So che a nessuno quel nome dirà nulla, eppure, se noi oggi conosciamo bene il lager di sterminio di Treblinka, lo si deve essenzialmente alla sua testimonianza. Sebbene con forte ritardo.
Chil Rajchman era di famiglia polacca, era nato come Yehiel Reichmann nel 1914 a Łódź prima ancora che scoppiasse la Grande Guerra. Famiglia ebrea e molto povera, col padre rimasto vedovo a sfamare ben sei figli.
Poi appena diventato uomo nell'ottobre del 1940, con l’invasione nazista, la sua Łódź fu trasformata in un inferno e tutta la famiglia deportata nel vicino ghetto di Pruszków. Poco dopo, nel febbraio 1941, quando Himmler decise la liquidazione dei ghetti minori venne trasferito nel ghetto di Varsavia.
E l’inferno divenne ancora più inferno.
Era giovane, forte, muscoloso: per i nazisti prima di morire doveva essere utile, come schiavo, per la causa del Terzo Reich. Eccolo così, con la sola sorella Anna, trasferito nelle fabbriche di Ostrów Lubelski, nella Polonia orientale. Ma dopo un anno la capacità produttiva diventava minore e quindi come una macchina usata – consumata ed usata - il 10 ottobre 1942 venne messo su un treno e deportato a Treblinka. Stesso destino alla sorella. Ma all’arrivo Anna sparì e probabilmente venne subito gasata.
Chil invece poteva essere ancora utile e nei lager lo stadio prima della morte per un ebreo era il lavoro nel Sonderkommando. Come successe ad Auschwitz al nostro Shlomo Venezia. Aveva il compito di tagliare i capelli alle donne mandate alle camere a gas, estrarre i denti d'oro dalle vittime gasate del Totenlager e bruciare i loro cadaveri.

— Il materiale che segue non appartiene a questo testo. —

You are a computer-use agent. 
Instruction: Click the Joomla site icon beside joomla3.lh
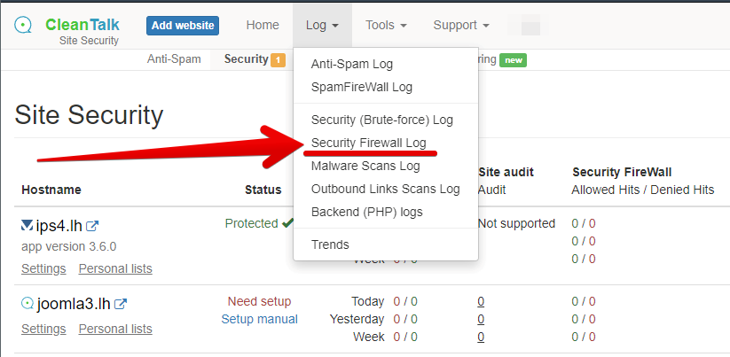tap(27, 304)
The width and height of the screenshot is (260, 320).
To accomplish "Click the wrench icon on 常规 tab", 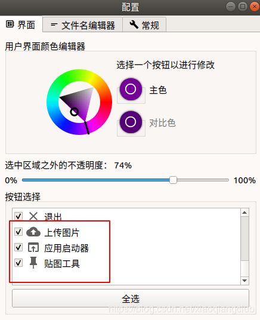I will [134, 24].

Ma era un uomo, sebbene non più giovane, forte e muscoloso. Se fosse dovuto morire avrebbe voluto prima informare, testimoniare, far capire al mondo cos’era il nazismo, il razzismo, le leggi delle razze superiori e inferiori. Concetti che in Europa ed in Italia avevamo perso da anni.

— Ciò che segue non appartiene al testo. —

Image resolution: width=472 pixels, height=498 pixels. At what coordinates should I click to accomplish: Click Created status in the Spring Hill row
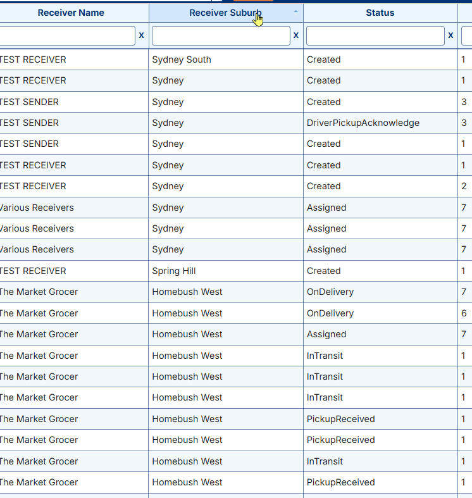tap(323, 271)
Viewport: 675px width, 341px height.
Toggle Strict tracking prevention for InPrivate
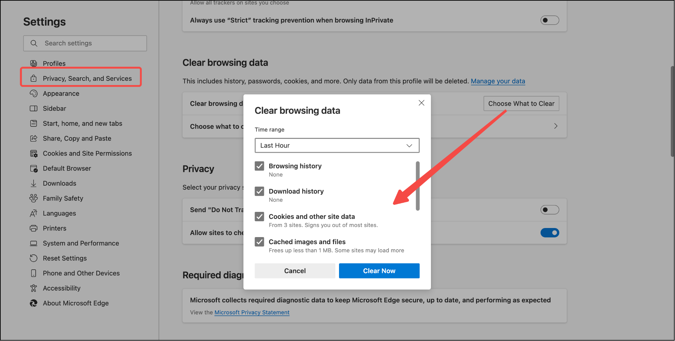click(x=549, y=20)
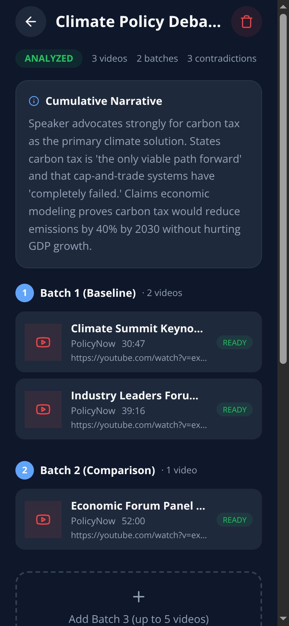289x626 pixels.
Task: Open Economic Forum Panel YouTube URL
Action: point(139,535)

L’occasione capitò il 2 agosto 1943, quando gli ebrei destinati alla morte cercarono una via di salvezza. Venne chiamata dagli storici come “la rivolta di Treblinka”.
Chil fu uno dei pochi che riuscì a fuggire e a sopravvivere. Si nascose nei campi e dopo molti mesi arrivò a Varsavia, aiutato prima da contadini e poi dalla resistenza polacca. Qui si unì alla lotta clandestina dei gruppi socialisti, col nome di battaglia di Henryk Ruminowsky. In particolare, collaborando alla liberazione della capitale, con l’arrivo dei russi, il 17 gennaio 1945. Dieci giorni dopo altri soldati arrivarono ad Auschwitz e aprirono le porte al lager dei lager.
Ma la sua città era Łódź e già il 31 gennaio Chil Rajchman arrivò nei luoghi in cui era nato e da cui 5 anni prima la belva nazista lo aveva preso e deportato peggio di un animale.
Ma Łódź non era più la stessa o forse Chil Rajchman non era più lo stesso di prima. Aveva poco più di 30 anni e un grande vuoto dentro. In Polonia ora comandavano i sovietici, non si sentiva più a casa. Dapprima già nel 1946 si trasferì in Francia e dopo lontano, molto più lontano. Si fermò quasi casualmente a Montevideo, in Uruguay, dove aprì un’azienda tessile con buon successo.
Aveva un vuoto dentro ma anche la memoria di quanto vissuto a Treblinka e la ferrea volontà di riportarlo. Prima di partire verso la Francia, a Łódź si mise in contatto col poeta Nachum Bomze (Bumse) a cui lasciò un manoscritto delle sue memorie in lingua yiddish. Ma quel libro ('The Last Jew of Treblinka: A Memoir') per problemi di diritti di pubblicazione venne edito solo dopo la sua morte.
Prima in francese nel 2009 col titolo di “Je suis le dernier Juif” (“Sono l’ultimo ebreo”) dall’editore parigino Les Arènes. Poi in tedesco, 'Ich bin der letzte Jude. Treblinka 1942/43'.
Eppure, eppure quel testo originale sull’inferno di Treblinka era già conosciuto nel mondo ebraico già da anni. Pur senza essere pubblicato molte pagine erano già documenti importanti presso lo Yad Vashem di Gerusalemme.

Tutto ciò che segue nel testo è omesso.